* What the task asks *
Give back exactly the lines from the "You are a GUI" line to the final line of the records, and only those, minus any pictures.

* Data provided *
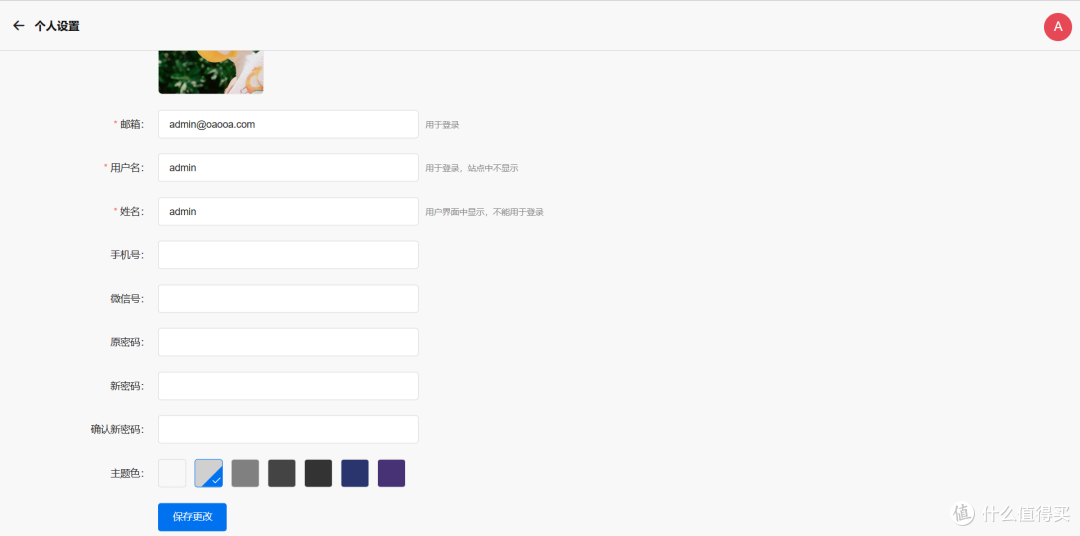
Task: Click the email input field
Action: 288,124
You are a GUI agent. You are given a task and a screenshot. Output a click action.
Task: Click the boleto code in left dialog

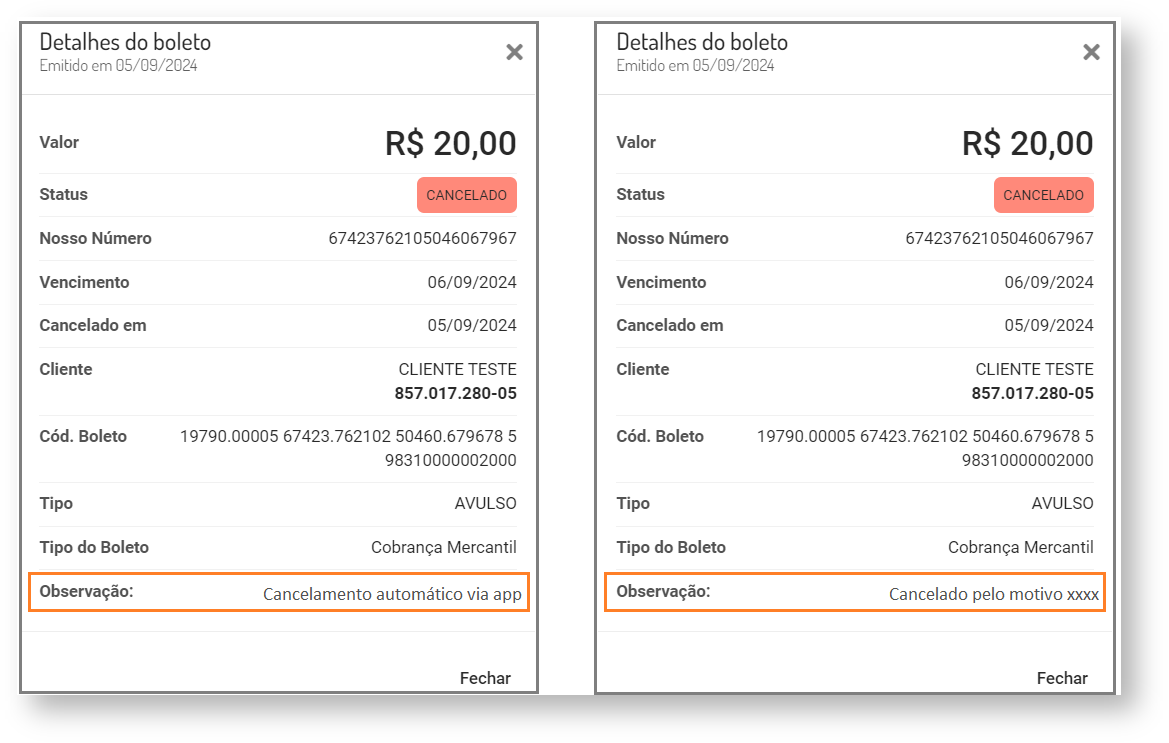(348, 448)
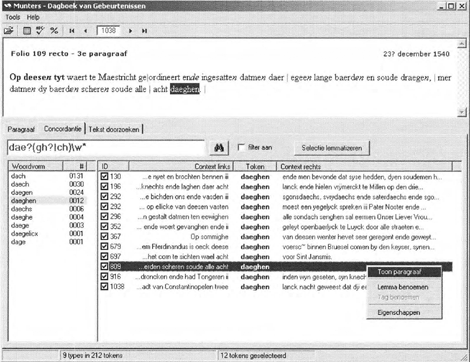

* Result for this task *
You are a GUI agent. You are given a task and a screenshot. Output a click action.
Task: Click the boleto code in left dialog

(348, 448)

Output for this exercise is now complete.